Right before Dr. John Townsend walked up to shred a guitar to some old Blink 182 songs with the band he has with his sons, I asked him if he was nervous. In a brief moment he talked to me about leaders and the three different types of stress we can face.
Before I share his insight, let me set the scene.
He invited us to a block party in his neighborhood, and he was hanging with his neighbors and being the generally great guy that he is. Not only is he a renowned author, leadership coach, psychologist, and founder of the Townsend Institute of Leadership and Counseling at Concordia University, he is also and more importantly a great husband, father, and a deeply committed follower of Christ. Kaye and I have enjoyed getting to know John and his wife, Barbi. He was about to go play some music, and I was curious if he gets nervous in these types of settings. He replied:
“There are three types of stress. There is ‘no stress,’ which means you don’t care and don’t bring your best. There is ‘debilitating stress,’ which is not good for you or your family. And then there is ‘performing stress,’ which helps you pull out the best you have in the moment. That is my level right now.”

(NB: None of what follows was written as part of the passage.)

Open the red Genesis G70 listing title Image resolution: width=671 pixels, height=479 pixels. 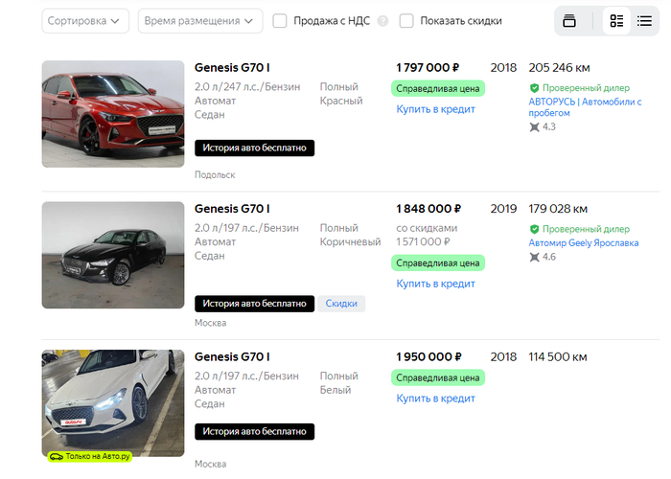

And then he went and picked up a real mic and started with a Journey song before moving into some Southern California punk. As I listened I thought about what he shared and the three different types of stress leaders face.
1. The Moments/Seasons of “No Stress”
While we can be tempted to long for a life of “no stress,” it is ultimately not what is best for our growth and development. I have talked to many leaders who lament the seasons in their lives when they grew too comfortable and were not challenged. Leaders lament those seasons because they know they did not offer their gifts to others as intently as they could, and because those seasons did not help them grow.
2. The Moments/Seasons of “Debilitating Stress”
No stress is bad and so is stress that is debilitating. Debilitating stress levels are those that lead to paralyzed leadership—where you cannot make a decision. Or to absent leadership—where you don’t want to show up. In my years of leading, I have been there a few times … a few times too many. I pushed too hard for too long without rest, without stepping away from the work to be reminded that God is bigger than the work and that there is life outside it. Sometimes rest is not sufficient and time with a therapist and medication are necessary. If you are in a season of debilitating stress, go talk to someone right away.
3. The Moments/Seasons of “Performing Stress”
Growing leaders are attracted to problems and opportunities that feel a bit overwhelming. They have learned that those challenges call for their best leadership and that their leadership will be further developed in the midst of the challenge. This is different from debilitating stress. This is putting yourself in positions of being intentionally overwhelmed, not losing control and feeling owned by the situation. Just as additional weight and stress when working out helps develop our muscles, extra weight and stress in our leadership develops us and prepares us for the future. Discomfort helps development. Leaders who never want any stress are leaders who stop growing.
We want to do all we can to avoid “no stress” and “debilitating stress” and to courageously walk into opportunities of “performing stress.”